Borrowell is a digital-only bank that operates throughout Canada. It has been offering personal loans since 2014 and is now expanding into other areas such as credit monitoring services. That said, personal loans are very much still its core business.

Pros

  • Digital-only, you’ll never be asked to go into a branch.
  • The website is very easy to use.
  • Unsecured personal loans are available up to $35,000.
  • They can offer very competitive interest rates.
  • Allows flexible repayments, including overpayments.

Cons

  • Loan terms are currently limited to five years.
  • You’ll probably need a decent credit rating to qualify.
  • Interest rates are not always the best.

Borrowell can offer competitive interest rates. These interest rates are, however, only likely to be made available to borrowers with a solid credit score. It’s advisable to do whatever you can to improve your credit score before applying for a personal loan from Borrowell.

One interesting feature about Borrowell is that they currently only offer two loan terms. These are three years and five years. This seems a bit strange given their minimum loan is $1,000, and their maximum loan is $35,000.
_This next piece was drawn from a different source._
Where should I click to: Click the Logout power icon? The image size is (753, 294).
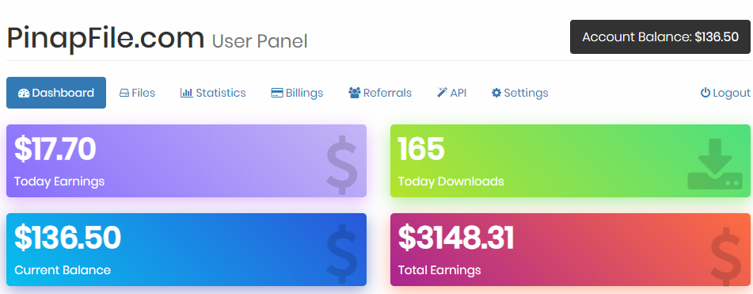[x=705, y=93]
Three years seems quite a long time to pay back $1,000. By contrast, it might be nice to have longer than five years to pay back $35,000. Presumably, Borrowell only offers more significant personal loans to people who look like they can pay them back within five years.

A nice bonus about working with Borrowell is that being accepted for one of their personal loans make borrowers eligible for free credit monitoring.

The Bottom Line

A regular personal loan is an unsecured loan that you pay back within an agreed term. This makes it different from a credit card, which is a form of revolving credit. In other words, you pay it back and then draw on it again. Personal loans are also different from secured loans. Secured loans are only offered to people who have assets they can use as collateral.
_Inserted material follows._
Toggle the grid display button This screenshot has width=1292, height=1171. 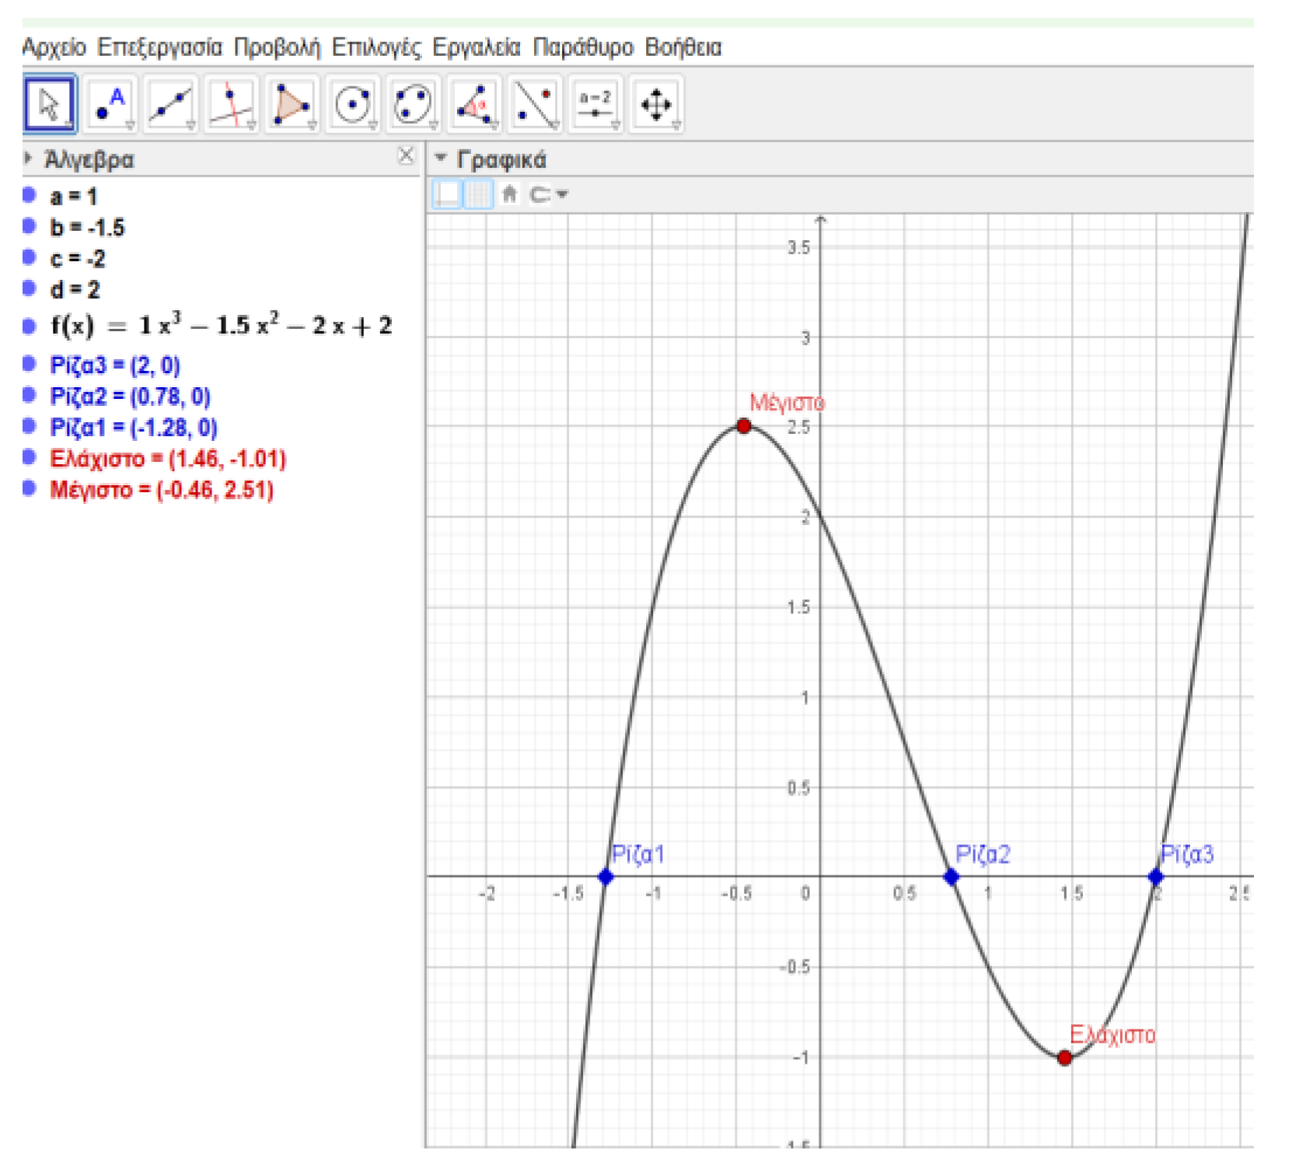[479, 194]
The term “secured loans” refers to more than just mortgages. You can get secured loans on other assets such as cars. In fact, a regular dealer car loan is probably a secured loan that uses your car as collateral.

Because secured loans are backed by collateral, lenders can offer better interest rates. This means that you end up paying less for your loan. Of course, if you default, your asset will be sold to pay your loan. This may not matter much to you if it is a practical item like a car. It may, however, hurt a lot of it is a sentimental one.

If you want a personal loan to consolidate other debt, then remember that headline interest rates are only half of the story. The other half is the length of the loan term. Essentially if your loan has a better interest rate but a longer-term, you may end up paying more overall.